Problem requirements> Copy the lines below that contain "swatch".

Working data>
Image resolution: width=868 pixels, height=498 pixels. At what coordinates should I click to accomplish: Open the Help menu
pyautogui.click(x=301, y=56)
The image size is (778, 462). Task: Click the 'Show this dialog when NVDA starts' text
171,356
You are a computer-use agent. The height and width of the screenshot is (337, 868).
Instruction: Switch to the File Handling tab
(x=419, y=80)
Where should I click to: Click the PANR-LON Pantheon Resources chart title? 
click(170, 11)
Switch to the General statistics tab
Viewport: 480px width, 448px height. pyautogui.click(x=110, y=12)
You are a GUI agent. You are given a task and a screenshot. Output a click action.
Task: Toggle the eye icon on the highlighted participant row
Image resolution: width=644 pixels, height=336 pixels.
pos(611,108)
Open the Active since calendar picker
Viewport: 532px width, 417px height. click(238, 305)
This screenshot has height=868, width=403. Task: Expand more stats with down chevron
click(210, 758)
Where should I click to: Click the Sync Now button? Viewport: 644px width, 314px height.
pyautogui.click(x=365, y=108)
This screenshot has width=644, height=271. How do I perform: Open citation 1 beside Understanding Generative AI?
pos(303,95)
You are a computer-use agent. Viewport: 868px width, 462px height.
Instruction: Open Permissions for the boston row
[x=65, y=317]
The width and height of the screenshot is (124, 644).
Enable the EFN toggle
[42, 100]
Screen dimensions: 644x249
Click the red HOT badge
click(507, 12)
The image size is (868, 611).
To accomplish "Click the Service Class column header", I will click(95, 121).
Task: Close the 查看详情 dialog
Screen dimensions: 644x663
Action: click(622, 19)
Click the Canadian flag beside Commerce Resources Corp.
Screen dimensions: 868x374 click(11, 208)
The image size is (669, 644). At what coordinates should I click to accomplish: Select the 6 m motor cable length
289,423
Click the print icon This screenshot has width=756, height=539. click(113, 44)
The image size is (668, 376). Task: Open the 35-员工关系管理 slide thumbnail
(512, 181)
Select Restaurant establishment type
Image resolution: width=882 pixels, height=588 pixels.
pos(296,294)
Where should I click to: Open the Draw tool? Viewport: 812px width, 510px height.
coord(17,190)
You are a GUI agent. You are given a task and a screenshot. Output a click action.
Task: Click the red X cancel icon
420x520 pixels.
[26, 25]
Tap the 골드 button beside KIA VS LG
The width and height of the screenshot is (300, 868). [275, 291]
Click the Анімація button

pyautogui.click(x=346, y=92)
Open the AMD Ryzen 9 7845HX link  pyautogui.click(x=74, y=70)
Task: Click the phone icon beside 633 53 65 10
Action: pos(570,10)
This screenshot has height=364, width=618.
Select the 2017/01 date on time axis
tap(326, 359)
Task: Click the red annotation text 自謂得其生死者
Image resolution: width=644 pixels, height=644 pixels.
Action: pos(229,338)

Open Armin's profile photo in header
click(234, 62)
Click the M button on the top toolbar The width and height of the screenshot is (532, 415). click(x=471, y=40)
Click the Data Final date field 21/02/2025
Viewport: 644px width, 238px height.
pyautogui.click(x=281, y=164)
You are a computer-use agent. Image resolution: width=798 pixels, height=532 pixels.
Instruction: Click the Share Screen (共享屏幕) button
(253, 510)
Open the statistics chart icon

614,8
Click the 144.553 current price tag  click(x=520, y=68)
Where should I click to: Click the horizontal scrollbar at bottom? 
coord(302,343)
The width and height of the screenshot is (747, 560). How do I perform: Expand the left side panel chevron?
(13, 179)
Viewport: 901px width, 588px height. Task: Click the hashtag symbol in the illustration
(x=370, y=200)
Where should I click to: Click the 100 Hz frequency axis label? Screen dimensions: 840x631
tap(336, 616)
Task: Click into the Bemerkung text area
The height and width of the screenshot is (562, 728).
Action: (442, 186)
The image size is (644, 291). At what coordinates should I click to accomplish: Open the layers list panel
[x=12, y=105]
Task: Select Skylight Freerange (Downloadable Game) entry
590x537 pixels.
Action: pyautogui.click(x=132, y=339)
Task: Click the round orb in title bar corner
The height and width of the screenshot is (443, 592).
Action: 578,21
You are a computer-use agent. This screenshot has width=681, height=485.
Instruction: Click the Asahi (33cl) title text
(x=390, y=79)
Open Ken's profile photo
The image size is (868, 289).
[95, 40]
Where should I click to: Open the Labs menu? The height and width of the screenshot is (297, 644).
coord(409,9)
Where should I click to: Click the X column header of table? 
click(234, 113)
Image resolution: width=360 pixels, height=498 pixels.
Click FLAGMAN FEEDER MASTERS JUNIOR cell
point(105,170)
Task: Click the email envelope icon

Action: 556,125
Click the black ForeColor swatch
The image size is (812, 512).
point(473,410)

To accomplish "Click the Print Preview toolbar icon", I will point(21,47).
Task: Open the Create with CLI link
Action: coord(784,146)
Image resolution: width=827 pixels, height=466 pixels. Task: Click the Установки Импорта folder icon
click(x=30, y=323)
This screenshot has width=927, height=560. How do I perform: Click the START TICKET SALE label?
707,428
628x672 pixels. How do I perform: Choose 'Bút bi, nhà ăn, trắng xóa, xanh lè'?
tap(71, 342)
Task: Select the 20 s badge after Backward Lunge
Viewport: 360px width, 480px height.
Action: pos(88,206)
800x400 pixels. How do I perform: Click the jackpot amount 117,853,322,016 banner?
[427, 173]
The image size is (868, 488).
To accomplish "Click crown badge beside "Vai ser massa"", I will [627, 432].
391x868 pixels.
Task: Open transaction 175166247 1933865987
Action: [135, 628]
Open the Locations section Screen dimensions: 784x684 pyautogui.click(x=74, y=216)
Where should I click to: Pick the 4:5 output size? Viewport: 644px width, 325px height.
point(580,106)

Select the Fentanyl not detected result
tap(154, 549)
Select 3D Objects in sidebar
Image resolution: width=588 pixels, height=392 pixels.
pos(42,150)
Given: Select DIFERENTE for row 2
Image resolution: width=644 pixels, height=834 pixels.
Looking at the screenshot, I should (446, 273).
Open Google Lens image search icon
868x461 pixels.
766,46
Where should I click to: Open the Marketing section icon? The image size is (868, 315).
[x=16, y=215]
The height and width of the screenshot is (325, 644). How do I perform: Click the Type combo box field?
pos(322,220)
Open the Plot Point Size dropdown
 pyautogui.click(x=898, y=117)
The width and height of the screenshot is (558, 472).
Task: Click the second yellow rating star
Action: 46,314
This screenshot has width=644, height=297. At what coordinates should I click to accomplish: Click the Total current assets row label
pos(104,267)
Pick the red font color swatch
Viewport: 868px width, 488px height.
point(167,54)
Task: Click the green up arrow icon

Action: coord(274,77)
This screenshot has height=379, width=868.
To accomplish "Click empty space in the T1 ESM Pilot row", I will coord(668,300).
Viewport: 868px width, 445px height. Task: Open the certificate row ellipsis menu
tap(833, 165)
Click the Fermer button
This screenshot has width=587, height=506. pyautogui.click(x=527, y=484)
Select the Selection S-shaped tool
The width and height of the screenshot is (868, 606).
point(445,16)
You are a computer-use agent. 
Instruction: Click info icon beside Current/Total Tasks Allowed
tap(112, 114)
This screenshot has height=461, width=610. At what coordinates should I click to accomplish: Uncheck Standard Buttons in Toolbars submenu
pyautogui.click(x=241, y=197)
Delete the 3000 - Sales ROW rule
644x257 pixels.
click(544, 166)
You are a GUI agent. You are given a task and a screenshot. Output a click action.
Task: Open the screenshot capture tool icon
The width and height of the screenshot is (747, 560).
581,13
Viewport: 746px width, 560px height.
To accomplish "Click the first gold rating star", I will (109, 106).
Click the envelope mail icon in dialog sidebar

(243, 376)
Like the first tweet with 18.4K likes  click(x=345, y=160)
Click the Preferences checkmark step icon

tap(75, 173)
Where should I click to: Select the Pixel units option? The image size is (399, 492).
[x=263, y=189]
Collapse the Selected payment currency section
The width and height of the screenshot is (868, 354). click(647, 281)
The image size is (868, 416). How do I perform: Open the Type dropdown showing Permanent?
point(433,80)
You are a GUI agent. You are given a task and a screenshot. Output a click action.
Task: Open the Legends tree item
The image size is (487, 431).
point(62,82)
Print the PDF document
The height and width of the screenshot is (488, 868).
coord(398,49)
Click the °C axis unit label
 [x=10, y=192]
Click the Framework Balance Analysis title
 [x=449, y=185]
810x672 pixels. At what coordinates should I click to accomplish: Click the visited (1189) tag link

The answer>
Click the black ForeColor swatch
Pick the red font color swatch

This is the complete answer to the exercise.